** Begin Stored data **
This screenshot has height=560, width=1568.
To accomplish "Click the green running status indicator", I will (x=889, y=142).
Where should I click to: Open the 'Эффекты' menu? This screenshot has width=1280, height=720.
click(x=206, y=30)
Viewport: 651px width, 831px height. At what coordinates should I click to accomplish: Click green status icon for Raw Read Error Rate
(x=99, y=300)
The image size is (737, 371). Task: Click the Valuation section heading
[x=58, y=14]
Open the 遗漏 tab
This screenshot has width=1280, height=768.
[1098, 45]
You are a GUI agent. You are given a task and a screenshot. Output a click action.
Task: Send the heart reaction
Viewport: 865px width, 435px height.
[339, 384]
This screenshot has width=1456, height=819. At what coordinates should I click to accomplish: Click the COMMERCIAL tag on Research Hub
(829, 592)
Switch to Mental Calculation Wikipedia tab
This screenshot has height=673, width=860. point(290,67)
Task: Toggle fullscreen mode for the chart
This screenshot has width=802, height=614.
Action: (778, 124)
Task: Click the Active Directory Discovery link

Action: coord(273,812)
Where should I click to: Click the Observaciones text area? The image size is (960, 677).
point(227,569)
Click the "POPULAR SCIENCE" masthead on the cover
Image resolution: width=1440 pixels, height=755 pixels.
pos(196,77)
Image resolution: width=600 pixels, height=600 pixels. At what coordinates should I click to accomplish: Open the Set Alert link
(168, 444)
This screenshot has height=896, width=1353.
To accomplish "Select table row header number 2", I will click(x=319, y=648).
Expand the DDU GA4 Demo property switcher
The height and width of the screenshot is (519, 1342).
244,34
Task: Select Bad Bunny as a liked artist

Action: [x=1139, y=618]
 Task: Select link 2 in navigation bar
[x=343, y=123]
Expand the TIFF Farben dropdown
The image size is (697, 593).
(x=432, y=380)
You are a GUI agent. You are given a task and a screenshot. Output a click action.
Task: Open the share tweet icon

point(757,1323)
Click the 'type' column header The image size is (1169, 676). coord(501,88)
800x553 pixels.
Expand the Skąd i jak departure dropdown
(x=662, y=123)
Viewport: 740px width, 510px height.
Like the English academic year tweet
** End Stored data **
Task brief:
Locate every line in the rows above that contains the word "status" and copy each one.

Answer in full:
To accomplish "Click the green running status indicator", I will (x=889, y=142).
Viewport: 651px width, 831px height. At what coordinates should I click to accomplish: Click green status icon for Raw Read Error Rate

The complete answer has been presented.